Problem to solve
Swap "Zones" for "Regions" throughout the material below and leave everything else unchanged.

Dataset content
☆ ☆ ☆ ☆

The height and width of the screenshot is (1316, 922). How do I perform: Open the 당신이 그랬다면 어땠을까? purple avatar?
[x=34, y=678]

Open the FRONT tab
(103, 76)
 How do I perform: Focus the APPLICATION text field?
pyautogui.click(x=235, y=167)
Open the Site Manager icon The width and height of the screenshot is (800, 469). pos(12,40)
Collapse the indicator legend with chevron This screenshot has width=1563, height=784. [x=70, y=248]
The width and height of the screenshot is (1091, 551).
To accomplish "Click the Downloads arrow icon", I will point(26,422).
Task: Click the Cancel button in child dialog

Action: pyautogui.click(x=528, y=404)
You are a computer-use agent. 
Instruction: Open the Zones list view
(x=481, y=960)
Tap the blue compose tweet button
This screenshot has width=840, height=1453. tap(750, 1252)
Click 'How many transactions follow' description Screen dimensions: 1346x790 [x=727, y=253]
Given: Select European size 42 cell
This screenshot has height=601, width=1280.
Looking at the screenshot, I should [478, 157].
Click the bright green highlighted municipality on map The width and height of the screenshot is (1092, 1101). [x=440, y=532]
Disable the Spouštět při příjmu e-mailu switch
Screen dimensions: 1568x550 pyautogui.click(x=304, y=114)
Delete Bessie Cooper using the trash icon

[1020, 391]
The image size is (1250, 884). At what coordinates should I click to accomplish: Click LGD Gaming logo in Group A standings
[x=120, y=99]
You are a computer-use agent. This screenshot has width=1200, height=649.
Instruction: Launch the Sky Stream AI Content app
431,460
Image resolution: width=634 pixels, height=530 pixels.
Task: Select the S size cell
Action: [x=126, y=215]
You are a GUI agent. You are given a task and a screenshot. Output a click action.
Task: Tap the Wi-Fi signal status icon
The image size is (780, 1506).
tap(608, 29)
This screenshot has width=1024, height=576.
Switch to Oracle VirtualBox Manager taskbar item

☆ ☆ ☆ ☆

Solution for this exercise
The height and width of the screenshot is (1316, 922). How do I perform: Open the 당신이 그랬다면 어땠을까? purple avatar?
[x=34, y=678]

Open the FRONT tab
(103, 76)
 How do I perform: Focus the APPLICATION text field?
pyautogui.click(x=235, y=167)
Open the Site Manager icon The width and height of the screenshot is (800, 469). pos(12,40)
Collapse the indicator legend with chevron This screenshot has width=1563, height=784. [x=70, y=248]
The width and height of the screenshot is (1091, 551).
To accomplish "Click the Downloads arrow icon", I will point(26,422).
Task: Click the Cancel button in child dialog

Action: pyautogui.click(x=528, y=404)
You are a computer-use agent. 
Instruction: Open the Regions list view
(x=481, y=960)
Tap the blue compose tweet button
This screenshot has width=840, height=1453. tap(750, 1252)
Click 'How many transactions follow' description Screen dimensions: 1346x790 [x=727, y=253]
Given: Select European size 42 cell
This screenshot has height=601, width=1280.
Looking at the screenshot, I should [478, 157].
Click the bright green highlighted municipality on map The width and height of the screenshot is (1092, 1101). [x=440, y=532]
Disable the Spouštět při příjmu e-mailu switch
Screen dimensions: 1568x550 pyautogui.click(x=304, y=114)
Delete Bessie Cooper using the trash icon

[1020, 391]
The image size is (1250, 884). At what coordinates should I click to accomplish: Click LGD Gaming logo in Group A standings
[x=120, y=99]
You are a computer-use agent. This screenshot has width=1200, height=649.
Instruction: Launch the Sky Stream AI Content app
431,460
Image resolution: width=634 pixels, height=530 pixels.
Task: Select the S size cell
Action: [x=126, y=215]
You are a GUI agent. You are given a task and a screenshot. Output a click action.
Task: Tap the Wi-Fi signal status icon
The image size is (780, 1506).
tap(608, 29)
This screenshot has width=1024, height=576.
Switch to Oracle VirtualBox Manager taskbar item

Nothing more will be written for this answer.